Provided text:
- Opening Delimiter -

Odd steps are played out the left channel. Even steps are played out the right channel. Feel free to mix'em together outboard if that bugs you.


You can fade the auxiliary sequencer down to whatever volume you want (including off) by adjusting continuous controller -1 (disabled by default) from 0 (off) to 127 (full volume, matched with the main sequencer).


Each sequencer step plays back a sample taken from the live input exactly one step before it is played. So if the sequencer runs at one step every half second than the sample it's playing back now was taken a half second ago from the live input.


The sequencers transpose each step according to where you have the transpose controllers set. The transposition controllers for steps 1-8 respectively are: 14, 15, 16, 17, 85, 104, 106, and 105. The value ranges below specify the transpositions created by speeding up or slowing down the captured sample:
To produce microtonal transpositions between these values, set continuous controller -1 (disabled by default) to 127 while adjusting the transposition controllers. e.g. set a button to this controller and hold it down while making a transposition change.


Each of the 8 sequencer steps can have their volumes adjusted by setting continuous controllers 1, 5, 4, 6, 35, 33, 34, and 22, adjusting step volumes 1-8 respectively. Set these to some faders and make some rhythms by knocking out some steps.


The samples taken from live input one step in advance are of a size proportional to the sequencer rate. There are three sample size settings: short, medium, and long size. At medium size the sample size is equal to the rate of a sequencer step. At short size the sample size is half the rate of a single step. At long size the sample size is twice the step rate.
Alternatively you can adjust the sample size with greater precision using continuous controller 28. Value 0 sets the sample size to .01 percent of the sequencer step rate, value 127 is twice the sequencer step rate, with value 64 being equal to the step rate.


Samples can be played back using 5 different amplitude envelopes. You can scroll through these envelope types on the fly. Increasing continuous controller 26 scrolls to a higher envelope number, decreasing it scrolls to a lower envelope number. When you get to the end of the envelopes you'll loop around to the beginning and vice versa. Note that at fast sequencer rates, envelopes that have very little sustain will appear significantly quieter than other envelopes. The envelopes by number are:

The output of the sequencers can feed a stereo delay line synched to the sequencer rate. Continuous controller 7 controls how much signal from the sequencers is fed into the delay. The delay time is a multiple of the sequencer rate so you can make some cool, locked in rhythms.

- Closing Delimiter -

Tasks for this exercise:
**A.** Decide whether each statement below agrees with the sequencer description: (i) Even steps are played out the left channel. (ii) At long size the sample size is twice the step rate. (iii) Continuous controller 7 controls how much signal from the sequencers is fed into the delay. Answer yes or no for each, quoting the deciding words of the description.
**B.** According to the sequencer description, why can the stereo delay line produce locked-in rhythms? Answer in one to three sentences.
**C.** Continue the sequencer description from its final sentence about the stereo delay line.

[Source data]
- Opening Delimiter -

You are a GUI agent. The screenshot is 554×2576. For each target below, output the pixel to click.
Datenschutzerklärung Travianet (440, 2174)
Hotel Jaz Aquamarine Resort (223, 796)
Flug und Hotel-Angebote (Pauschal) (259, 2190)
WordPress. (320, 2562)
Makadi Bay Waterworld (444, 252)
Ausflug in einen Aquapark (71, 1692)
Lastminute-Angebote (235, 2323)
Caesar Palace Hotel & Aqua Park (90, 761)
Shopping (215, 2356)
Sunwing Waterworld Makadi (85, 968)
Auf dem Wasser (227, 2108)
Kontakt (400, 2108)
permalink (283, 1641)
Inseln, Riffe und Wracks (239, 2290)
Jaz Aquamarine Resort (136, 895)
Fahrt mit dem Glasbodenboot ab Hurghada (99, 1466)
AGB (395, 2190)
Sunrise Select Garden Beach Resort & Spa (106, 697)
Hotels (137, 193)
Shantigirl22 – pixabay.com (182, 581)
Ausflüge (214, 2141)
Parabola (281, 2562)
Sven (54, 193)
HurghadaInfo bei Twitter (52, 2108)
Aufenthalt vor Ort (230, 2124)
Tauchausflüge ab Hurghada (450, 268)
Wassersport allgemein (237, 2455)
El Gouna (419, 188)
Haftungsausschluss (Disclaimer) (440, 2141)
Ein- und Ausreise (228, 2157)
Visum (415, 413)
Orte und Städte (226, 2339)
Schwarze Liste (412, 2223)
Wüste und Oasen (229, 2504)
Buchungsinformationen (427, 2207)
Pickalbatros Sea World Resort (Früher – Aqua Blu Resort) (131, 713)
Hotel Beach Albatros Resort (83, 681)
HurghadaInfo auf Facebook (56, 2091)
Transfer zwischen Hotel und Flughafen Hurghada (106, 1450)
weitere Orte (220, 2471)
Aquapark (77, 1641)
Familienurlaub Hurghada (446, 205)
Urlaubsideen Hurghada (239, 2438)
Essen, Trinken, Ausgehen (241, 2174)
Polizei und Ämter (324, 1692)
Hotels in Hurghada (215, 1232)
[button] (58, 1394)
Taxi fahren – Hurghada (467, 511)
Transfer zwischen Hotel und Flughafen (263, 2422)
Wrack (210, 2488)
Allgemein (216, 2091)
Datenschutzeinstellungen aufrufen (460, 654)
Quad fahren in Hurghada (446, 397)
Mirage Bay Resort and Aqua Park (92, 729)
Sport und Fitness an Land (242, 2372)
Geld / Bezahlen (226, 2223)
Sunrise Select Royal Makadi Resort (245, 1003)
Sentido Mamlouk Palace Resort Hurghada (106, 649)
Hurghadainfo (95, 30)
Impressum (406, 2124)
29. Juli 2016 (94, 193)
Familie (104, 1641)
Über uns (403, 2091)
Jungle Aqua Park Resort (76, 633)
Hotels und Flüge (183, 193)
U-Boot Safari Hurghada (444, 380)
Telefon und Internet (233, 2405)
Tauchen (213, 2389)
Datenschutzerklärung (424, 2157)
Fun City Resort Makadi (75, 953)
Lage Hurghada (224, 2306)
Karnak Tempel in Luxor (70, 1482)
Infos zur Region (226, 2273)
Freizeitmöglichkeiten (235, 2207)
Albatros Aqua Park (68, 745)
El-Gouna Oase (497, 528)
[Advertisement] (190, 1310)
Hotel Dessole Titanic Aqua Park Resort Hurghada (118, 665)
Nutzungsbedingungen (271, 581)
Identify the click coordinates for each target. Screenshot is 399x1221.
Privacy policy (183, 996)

- Closing Delimiter -

Answers in order:
**A.**
(i) No: "Even steps are played out the right channel."
(ii) Yes: "At long size the sample size is twice the step rate."
(iii) Yes: "Continuous controller 7 controls how much signal from the sequencers is fed into the delay."

**B.** The delay line is synched to the sequencer rate, and its delay time is a multiple of that rate. This lets you make locked-in rhythms.

**C.**
The delay input maximum can be scaled down by setting the DELAY_INPUT_MAX value somewhere below 1.

The delay has no feedback by default but you can adjust the feedback from 0 to whatever value is assigned to Feedback Maximum (don't make this bigger than 1!) using continuous controller -1 (disabled by default). Feedback Maximum is 0 by default.


Each sequencer step can be individually assigned to play in forward or reverse (they start all forward). Program change values 8-15 toggle this feature for steps 1-8 respectively and print out their current status to the display. Note that with short samples, the difference between playing a sample forward or backward often sounds negligible! Also, note that if you've set your sample size to a value greater than the sequencer rate (e.g. using the LONG setting) and the sample is set to reverse, you can expect to hear some clicks as the sample is still being recorded while it is attempting to be played from the end (not yet recorded) toward the beginning. I'd avoid this.


The StreamSequencer is constantly sampling from live input. But you can suspend this sampling while the sequencers continue to play, freezing the samples currently held in the 8 sequencer steps by setting continuous controller 25 to 127 (e.g. latching down a button). Setting the controller back to 0 will turn sampling back on, writing over the samples in those sequencer steps. Try closing it to capture a cool pattern and then opening it very briefly and quickly re-closing it to write over small segments of the pattern.